Objective |
Replace "screenshot" with "screen capture" in everything from the start of the items down through the line containing "Action: click(582, 467)", and leave all other text unchanged. Give those lines back without the pictures.

(Element lookup items)
▼▼▼

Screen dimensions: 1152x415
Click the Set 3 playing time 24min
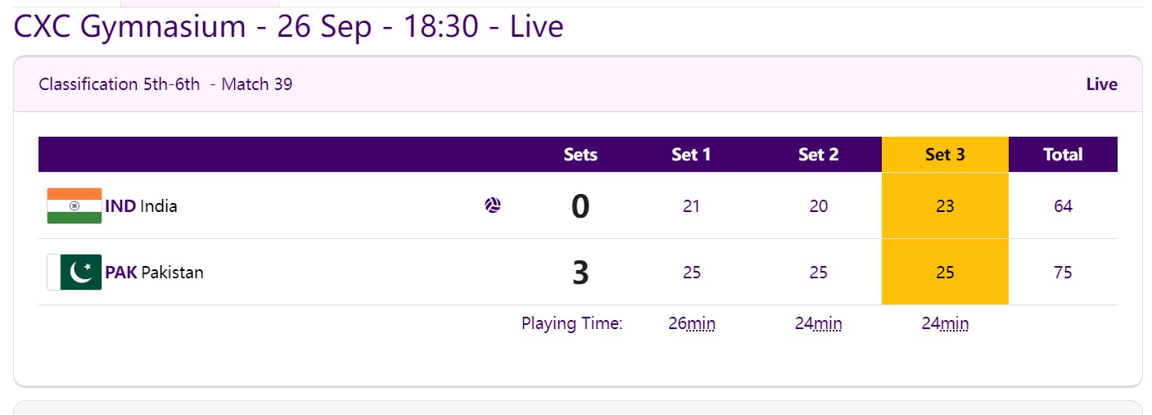(x=945, y=323)
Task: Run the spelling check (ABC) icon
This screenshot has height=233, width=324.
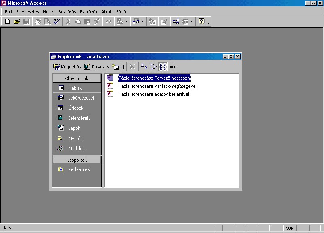Action: (57, 21)
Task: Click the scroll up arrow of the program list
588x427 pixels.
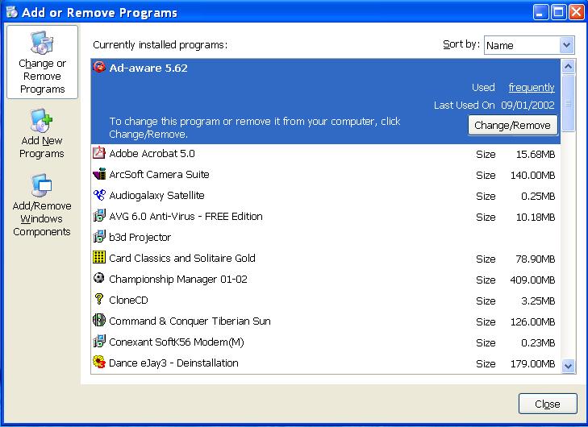Action: tap(568, 67)
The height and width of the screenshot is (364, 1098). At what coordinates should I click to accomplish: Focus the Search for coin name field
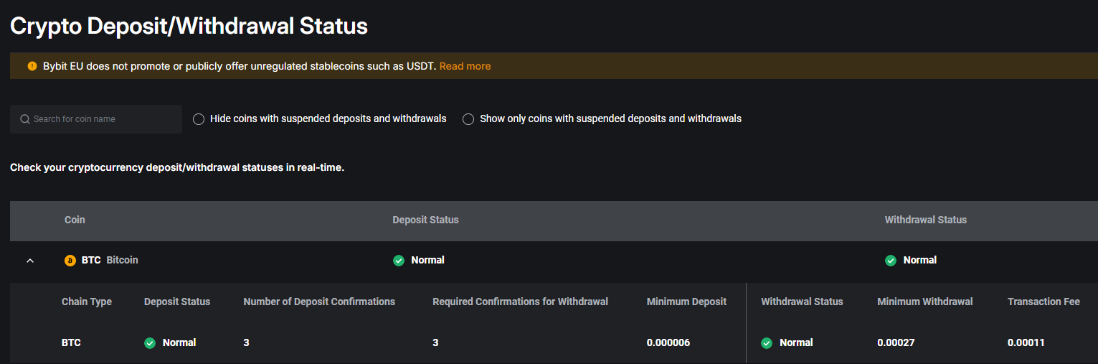pyautogui.click(x=104, y=119)
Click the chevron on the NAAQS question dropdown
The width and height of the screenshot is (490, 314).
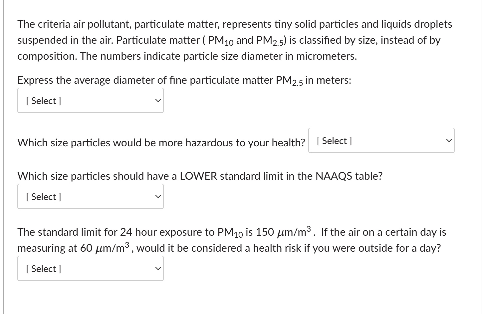(158, 196)
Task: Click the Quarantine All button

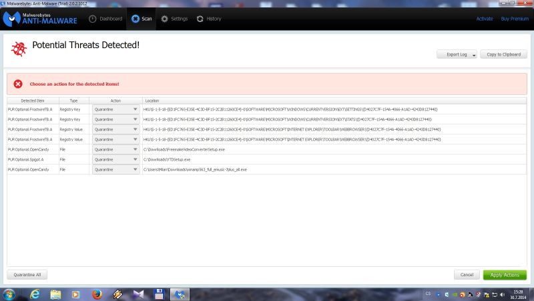Action: coord(27,275)
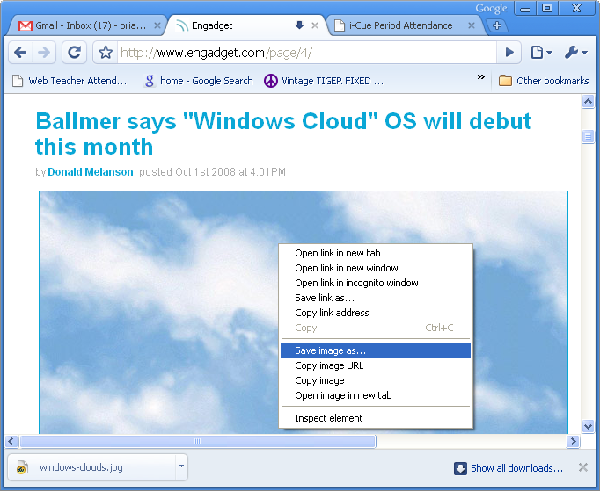
Task: Close the downloads bar with the X
Action: click(582, 467)
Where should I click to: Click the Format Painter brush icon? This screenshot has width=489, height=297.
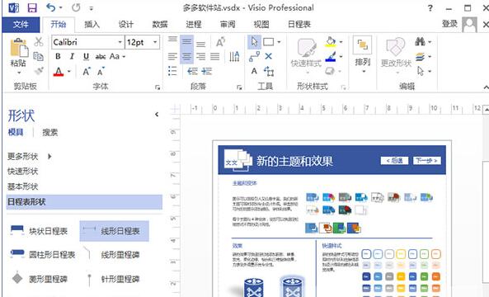point(39,71)
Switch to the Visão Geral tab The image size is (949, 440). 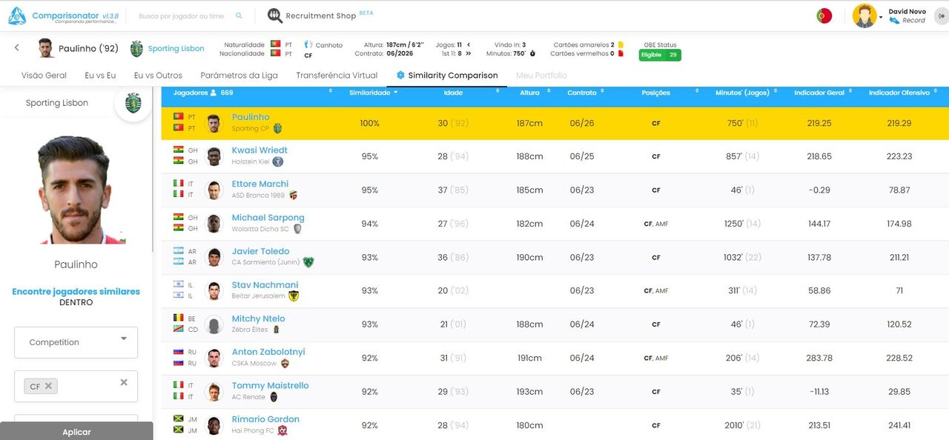pyautogui.click(x=44, y=75)
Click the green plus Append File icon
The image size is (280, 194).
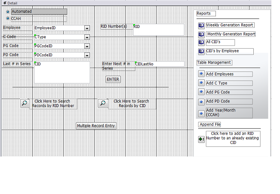coord(201,139)
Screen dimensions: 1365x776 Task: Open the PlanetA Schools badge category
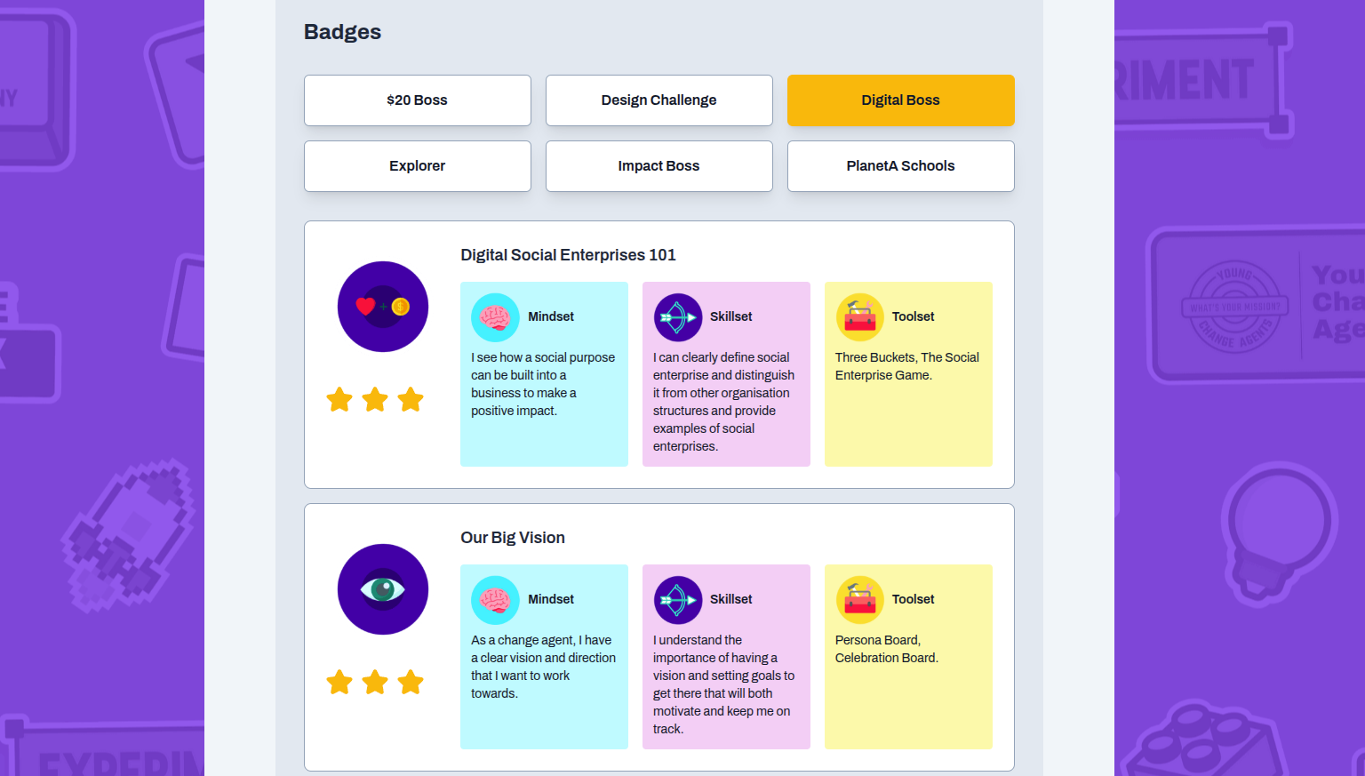(901, 166)
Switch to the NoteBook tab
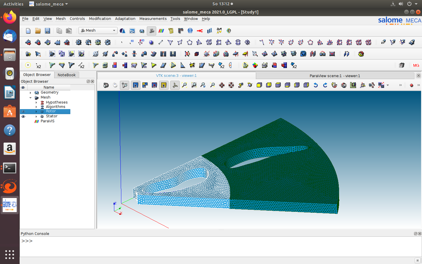 (x=67, y=75)
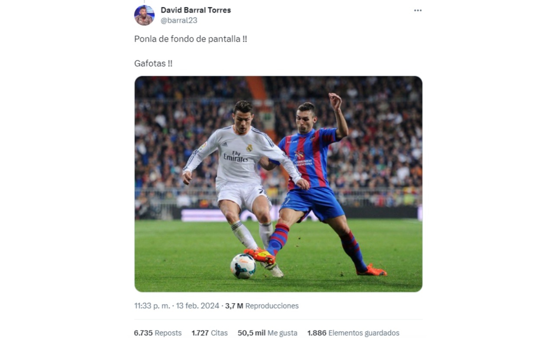This screenshot has height=338, width=554.
Task: Click the 'Gafotas !!' tweet text
Action: point(153,63)
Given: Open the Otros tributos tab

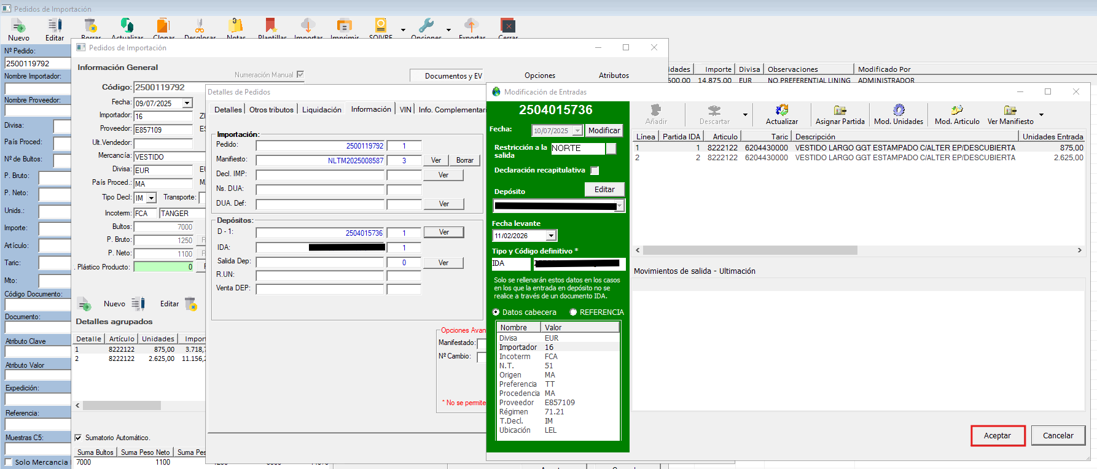Looking at the screenshot, I should [271, 110].
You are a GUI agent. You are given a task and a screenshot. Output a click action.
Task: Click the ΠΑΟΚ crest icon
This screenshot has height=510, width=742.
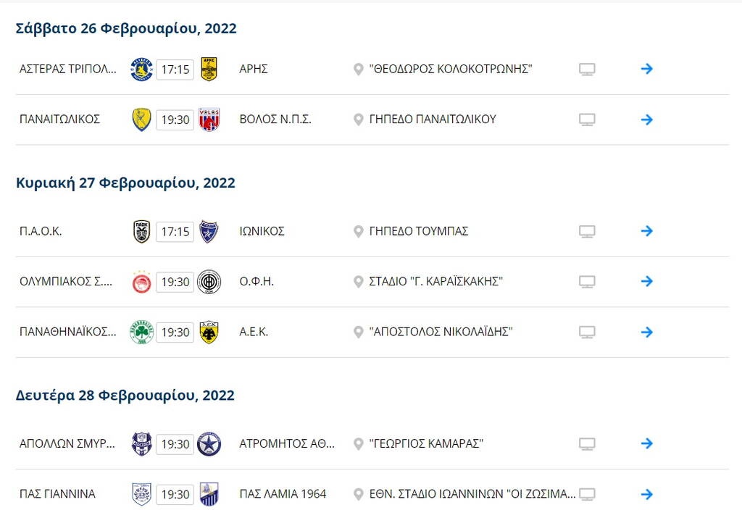pos(141,230)
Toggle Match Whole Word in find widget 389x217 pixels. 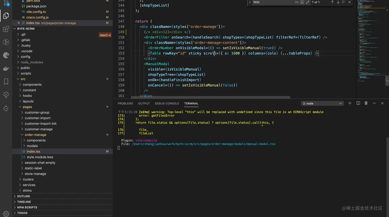point(302,2)
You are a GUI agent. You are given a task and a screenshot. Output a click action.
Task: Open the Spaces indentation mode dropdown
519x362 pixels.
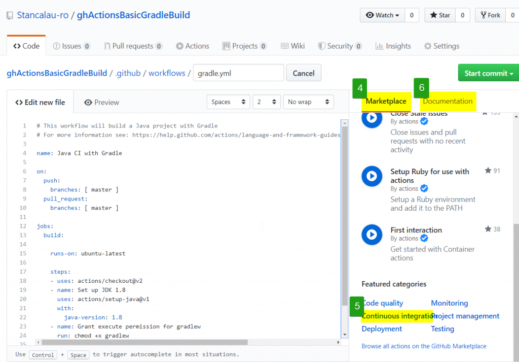228,102
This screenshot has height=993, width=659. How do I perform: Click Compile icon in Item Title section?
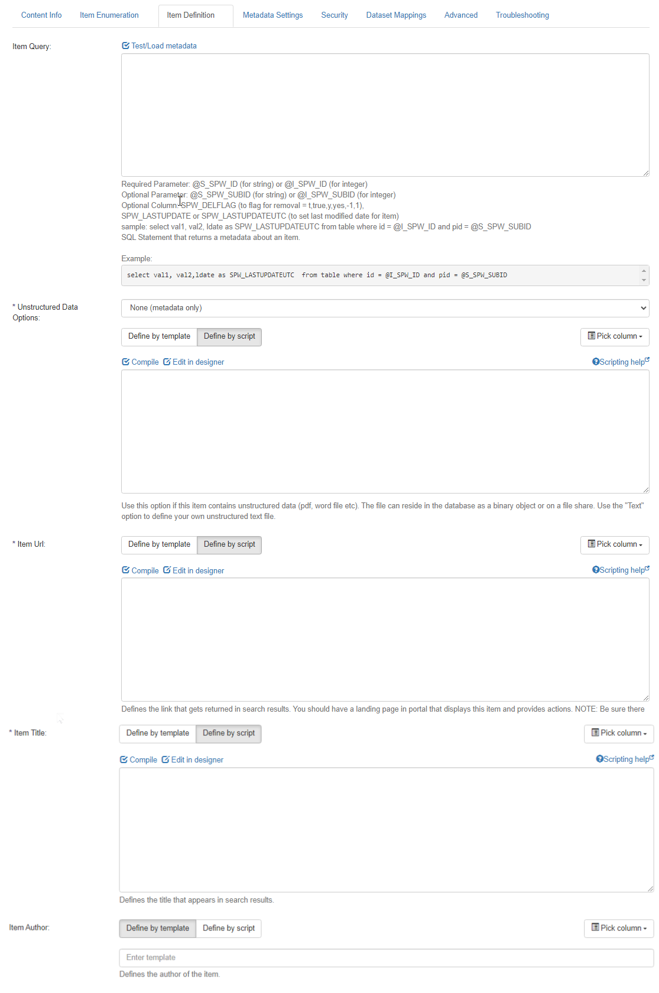pyautogui.click(x=124, y=760)
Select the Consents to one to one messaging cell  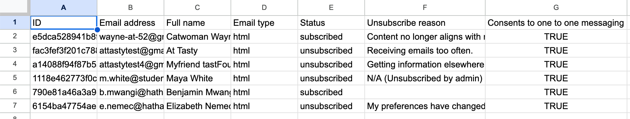(x=556, y=23)
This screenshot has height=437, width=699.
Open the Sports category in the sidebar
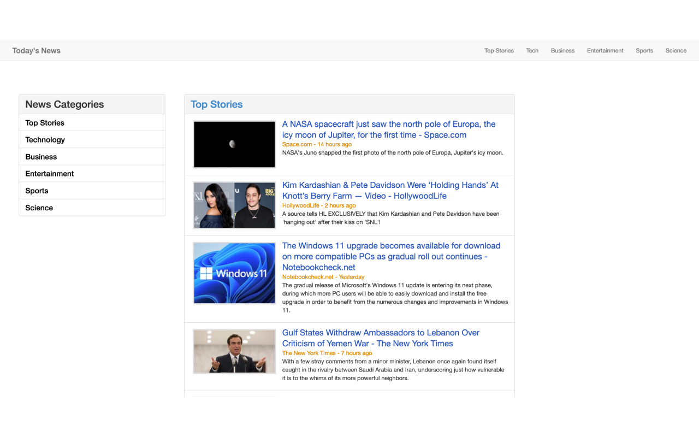coord(37,191)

▲▲▲

Complete answer |
Screen dimensions: 1152x415
Click the Set 3 playing time 24min
(x=945, y=323)
Task: Run the spelling check (ABC) icon
This screen capture has height=233, width=324.
Action: (57, 21)
Task: Click the scroll up arrow of the program list
588x427 pixels.
Action: tap(568, 67)
The height and width of the screen capture is (364, 1098). At what coordinates should I click to accomplish: Focus the Search for coin name field
pyautogui.click(x=104, y=119)
Click the chevron on the NAAQS question dropdown
The width and height of the screen capture is (490, 314).
(158, 196)
Task: Click the Quarantine All button

Action: coord(27,275)
Task: Close the downloads bar with the X
Action: click(582, 467)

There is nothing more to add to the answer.